▸ **Yang Dikerjakan**:
[1] Jawab pertanyaan berikut berdasarkan teks tentang alasan menulis:
(a) Benda apa yang disebut lupa di mana diletakkan?
(b) Pada kalimat yang diawali "Karena menulis itu", menulis diibaratkan seperti apa?
(c) Setelah menertawakan tulisan lama, perasaan apa yang muncul alih-alih malu?
[2] Teruskan teks tentang alasan menulis, dimulai setelah kalimat terakhir yang ditampilkan.

▸ **Teks Bacaan**:
--- --- ---

Aku Masih Bodoh, Aku Akan Menulis

 

Jujur saja, ada hari-hari di mana saya merasa seperti orang paling tidak tahu apa-apa di suatu tempat. Ketika lagi ngobrol bareng teman-teman, mereka bahas soal filsafat, ekonomi digital, atau bahkan makna hidup dengan membawa dalil Al-Quran. saya cuma nyimak sambil senyum kecut, pura-pura paham.  Padahal, dalam hati saya mikir:  Tadi saya aja lupa meletakkan kunci motor di mana. Gimana mau mikirin teori ekonomi global? Saya sadar satu hal penting yang mungkin orang lain malu untuk akui saya masih bodoh. Masih banyak ilmu yang belom pernah saya ketahui makin lama makin banyak hal-hal baru yang aku jumpai. Tapi saya nggak berhenti di situ.

Saya hilangkan rasa menyesali nasib atau pura-pura pintar di media sosial, saya putuskan untuk menulis.

Kenapa Menulis? Karena menulis itu seperti ngobrol empat mata dengan diri sendiri. 

Ketika saya menulis, saya terpaksa harus berpikir. Saya harus menata ulang isi kepala yang berantakan yang biasanya lebih mirip tempat sampah yang tak pernah dibuang.

Saya harus bertanya:

“Sebenarnya saya ngerti nggak topik ini?”

“Kalau saya jelaskan ke orang lain, bakal masuk akal nggak?”

“Atau malah saya sendiri bingung setelah baca ulang?”

Menulis itu cermin. Dan seringkali, saya baru sadar betapa kusutnya isi pikiran saya setelah saya lihat refleksinya di tulisan. Itu sebabnya saya menulis, bukan karena saya pintar, tapi justru karena saya masih bodoh.

Menulis: Proses Menertawakan dan Memperbaiki Diri

Kadang, setelah baca ulang tulisan lama, saya ketawa sendiri. 

"Bener-bener deh, ini siapa yang nulis? Saya? Masa iya segoblok ini gaya nulisnya?"

Tapi lucunya, saya tidak merasa malu. Saya merasa bersyukur. Karena dari tulisan itu saya bisa melihat proses. Saya bisa melihat perkembangan. Saya bisa menertawakan masa lalu saya, tapi juga berterima kasih karena versi saya yang dulu punya cukup keberanian untuk mulai.

--- --- ---

▸ **Data yang Diberikan**:
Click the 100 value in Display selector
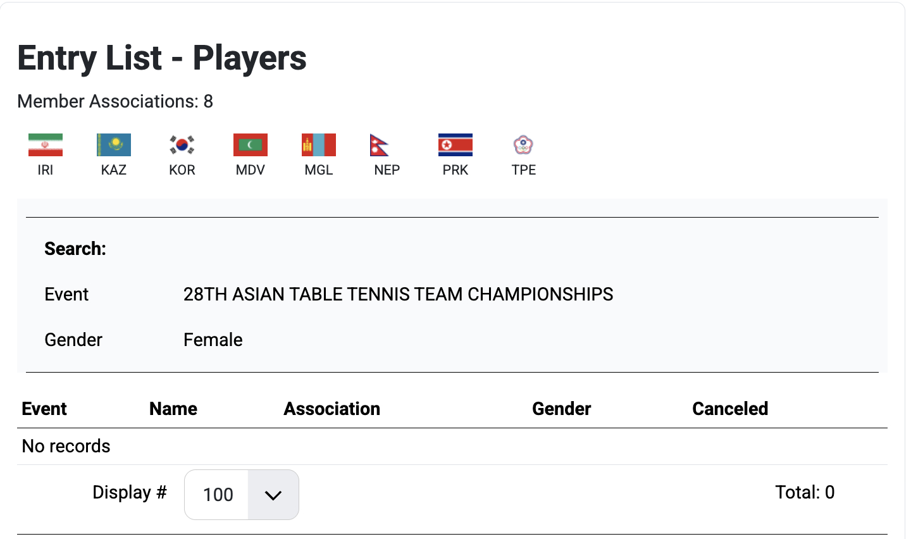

--- --- ---

▸ **Jawaban Latihan**:
[1]
(a) Kunci motor.
(b) Seperti ngobrol empat mata dengan diri sendiri.
(c) Rasa bersyukur.

[2]
"Kalau bukan karena tulisan-tulisan jelek itu, saya nggak akan sampai di tulisan yang agak mendingan hari ini."

Dunia Nggak Butuh Penulis Hebat, Dunia Butuh Orang Jujur

Di media sosial, kita sering melihat orang nulis dengan kata-kata indah, gaya puitis, atau penuh istilah canggih. Kadang bikin minder.  Tapi saya sadar, tulisan yang paling menyentuh hati justru sering kali yang paling sederhana tapi jujur. Jadi saya nggak berusaha jadi sastrawan. Saya cuma ingin jadi orang yang tulus dalam tulisan. Kalau hari ini saya sedang bingung, ya saya tulis kebingungan itu. Kalau saya lagi belajar sesuatu dan masih belum paham, saya tulis proses belajarnya.  Saya nggak harus terlihat pintar. Saya cuma harus jadi versi saya yang nyata. Dan siapa tahu, di luar sana ada orang yang sedang merasakan hal yang sama—dan merasa terbantu karena tahu dia nggak sendirian.

Aku Menulis, Maka Aku Belajar

 Setiap hari saya menulis, saya belajar sesuatu, Belajar mengenal diri, belajar menyusun kalimat, belajar membangun kebiasaan, belajar berpikir lebih jernih, dan yang paling penting adalah belajar menerima bahwa kebodohan itu bukan akhir, tapi awal, awal dari perubahan, awal dari pencarian makna, awal dari kehidupan yang lebih sadar, dan kuncinya sederhana yaitu menulis. 

Jadi, Kalau Kamu Juga Merasa Bodoh.

Selamat. Kita se-tim. Dan nggak apa-apa.

Asal kamu mau mulai menulis juga. 

Tulis apapun. Tentang keresahanmu. Tentang pertanyaanmu. Tentang hal-hal receh yang kadang lewat di pikiran. Karena dengan menulis, kamu sedang melatih otakmu untuk bekerja. Dan semakin kamu menulis, semakin kamu menyadari bahwa kamu sebenarnya tahu lebih banyak dari yang kamu kira. Aku masih bodoh, tapi aku akan terus menulis. Sampai tulisan ini sendiri yang membimbingku jadi lebih bijak.

Kamu juga bisa.

Ayo kita belajar bareng-bareng, lewat tulisan.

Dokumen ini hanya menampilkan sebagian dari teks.